The Exceptional Tandem Catalyst Pt1Pd1 NPs Embedded on a Fe3O4-Polypyrrole Composite Serving in Both the Ethanol Oxidation Reaction and Oxygen Reduction Reaction in Direct Ethanol Fuel Cells

Abstract

The present study explores the contributory benefits of PtPd catalyst nanoparticles supported on a mixed valence iron oxide (Fe₃O₄) and polypyrrole (PPy) composite for validation in both the ethanol oxidation reaction and oxygen reduction reaction (ORR) in alkaline medium for low temperature direct ethanol fuel cells (DEFCs). The high electrochemical surface area (ECSA) for PtPd/PPy-Fe₃O₄ with smart intervention of Fe₃O₄ directly/indirectly in the EOR and ORR sequences makes this distinct catalyst a highly preferred choice in direct ethanol fuel cells with respect to reduced polarization loss, substantial current density output, and greater stability compared to the usual Pt or Pd single nanocatalysts supported over carbon, while the conducting polymer present in the composite matrix enhances the charge transfer ability within the direct ethanol fuel cell framework.
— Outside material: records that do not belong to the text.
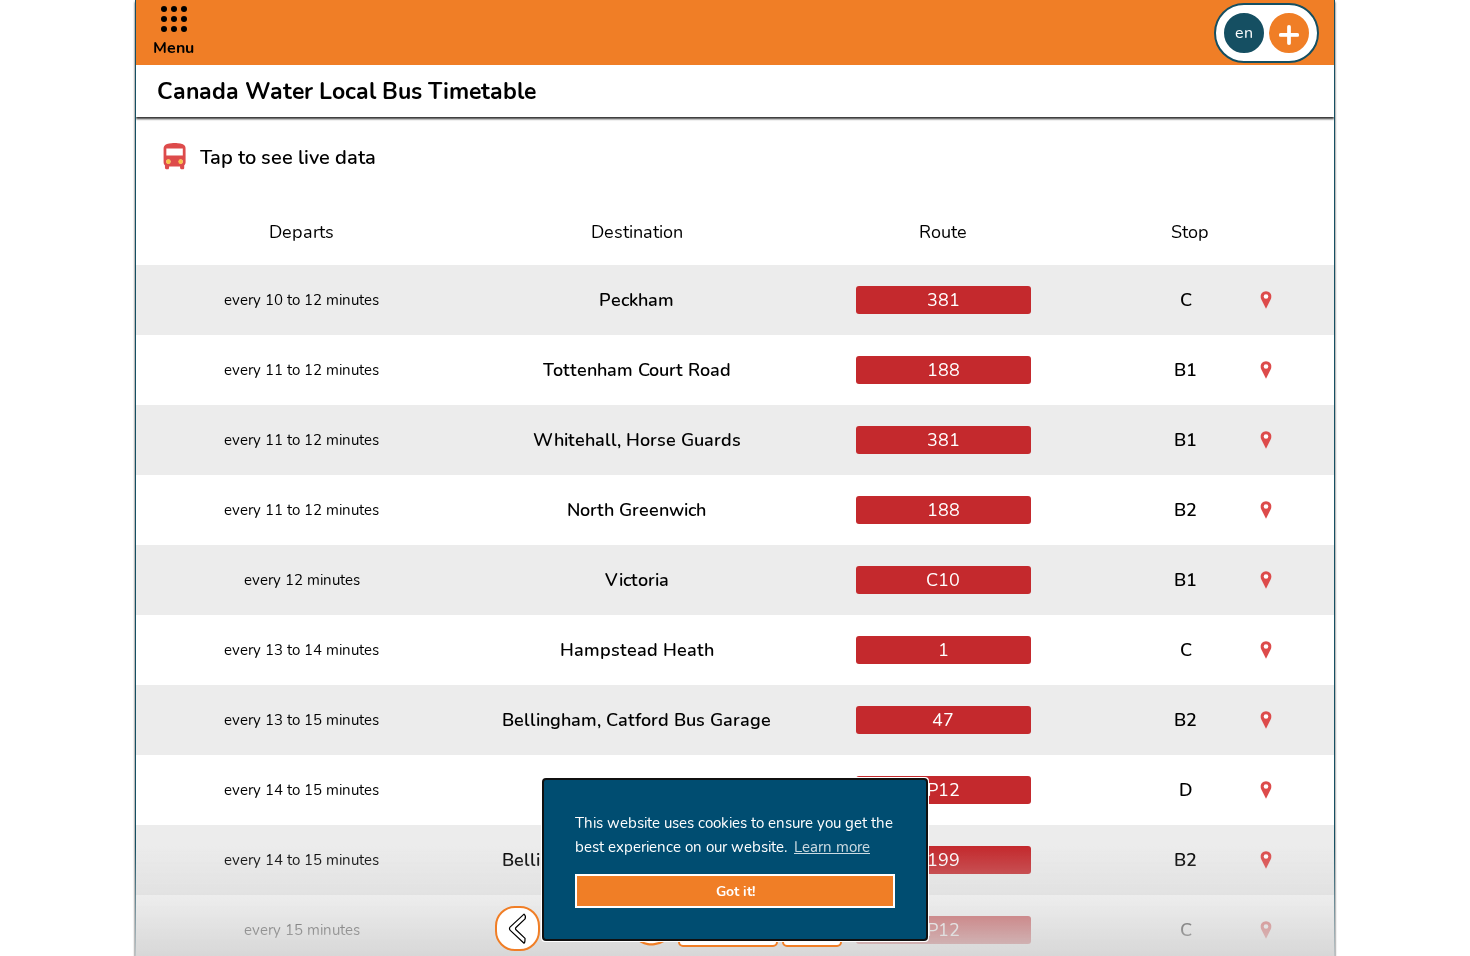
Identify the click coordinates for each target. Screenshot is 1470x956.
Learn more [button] (832, 847)
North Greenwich (636, 510)
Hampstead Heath (637, 650)
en (1244, 33)
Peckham (636, 300)
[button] (173, 32)
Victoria (637, 580)
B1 (1185, 370)
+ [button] (1289, 33)
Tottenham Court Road (637, 370)
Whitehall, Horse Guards (637, 440)
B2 (1185, 510)
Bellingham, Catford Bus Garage (636, 720)
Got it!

The catalyst nanoparticles are found to be in the size range 4–5 nm, as revealed from structure and morphology studies. Ion chromatographic analysis quantifies the reaction intermediates, acetate and carbonate, to the extent of 366 and 251 ppm using 1 M ethanol solution, while a low yield of H₂O₂ is a testament to the major utility of the combinatorial approach in the ORR. The studies involved morphology determined through electron microscopy and electrochemical characterization with the help of potentiodynamic polarization and RDE-RRDE techniques. The catalytic preeminence of the nanostructured PtPd/PPy-Fe₃O₄ was manifested by the facile electrode kinetics at the anode and cathode, the low yield of H₂O₂ in the ORR, and the appreciable power density output of 47.65 mW/cm² of the complete cell bearing enormous mass activity for both the EOR and ORR. This novel attempt of introducing the single robust catalyst at both ends ensures better catalyst utilization, imparts affordability, and avoids carbon corrosion in the fuel cell environment.